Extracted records
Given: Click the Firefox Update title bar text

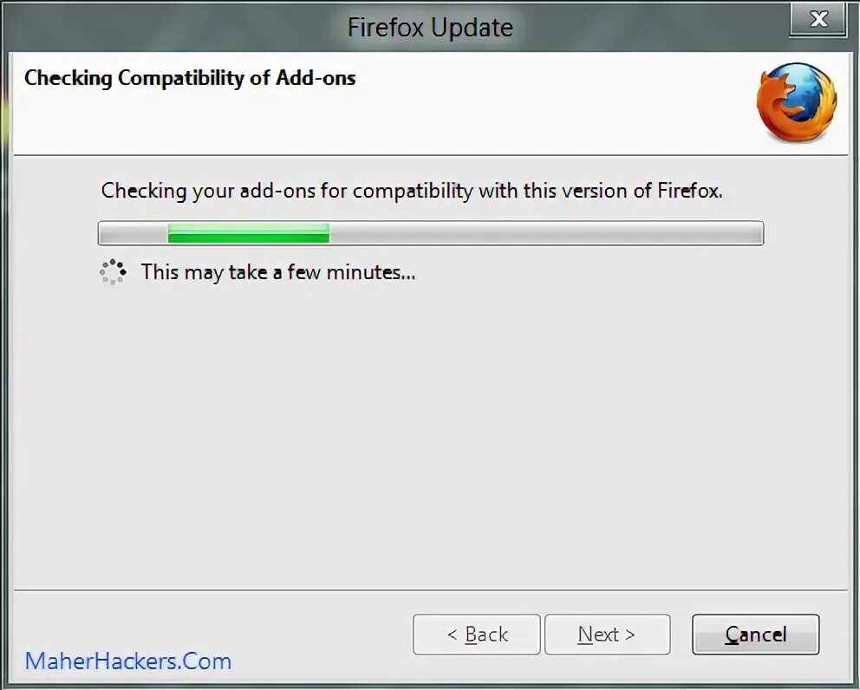Looking at the screenshot, I should click(x=430, y=27).
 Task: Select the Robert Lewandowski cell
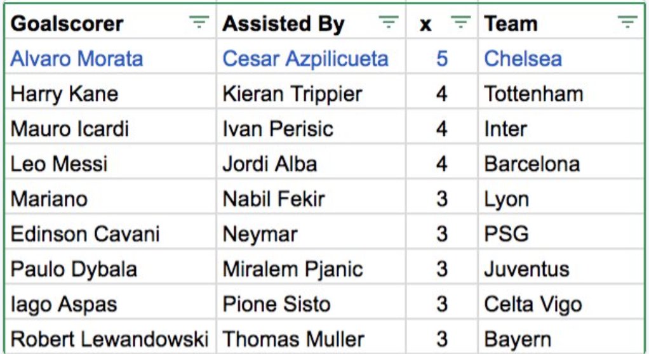(110, 337)
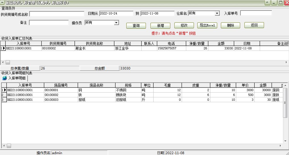Open the 仓库名 dropdown

click(x=217, y=13)
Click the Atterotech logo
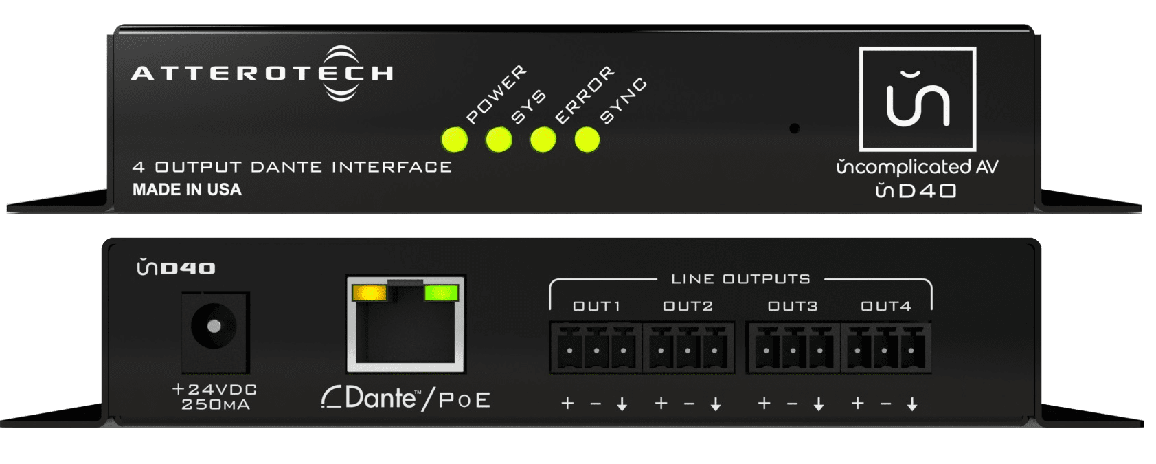 (x=262, y=73)
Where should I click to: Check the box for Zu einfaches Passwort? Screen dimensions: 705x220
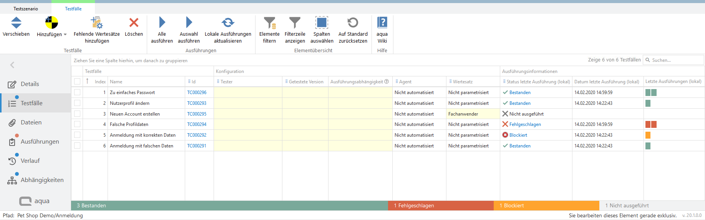tap(77, 93)
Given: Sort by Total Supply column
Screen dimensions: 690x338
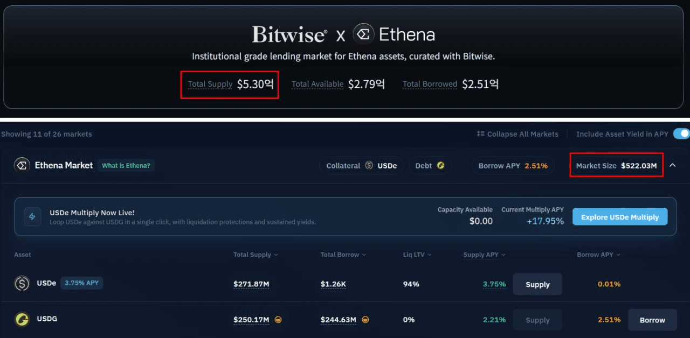Looking at the screenshot, I should [x=256, y=255].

Task item >>
Quote the entries above word for word. Leave the images out.

Expected answer >>
Given: Click the Firefox Update title bar text

Looking at the screenshot, I should click(x=430, y=27).
 Task: Select the Robert Lewandowski cell
(110, 337)
Open the 仓库名 dropdown

click(x=217, y=13)
Click the Atterotech logo
 (x=262, y=73)
Where should I click to: Check the box for Zu einfaches Passwort? Screen dimensions: 705x220
tap(77, 93)
Given: Sort by Total Supply column
Screen dimensions: 690x338
Looking at the screenshot, I should [x=256, y=255].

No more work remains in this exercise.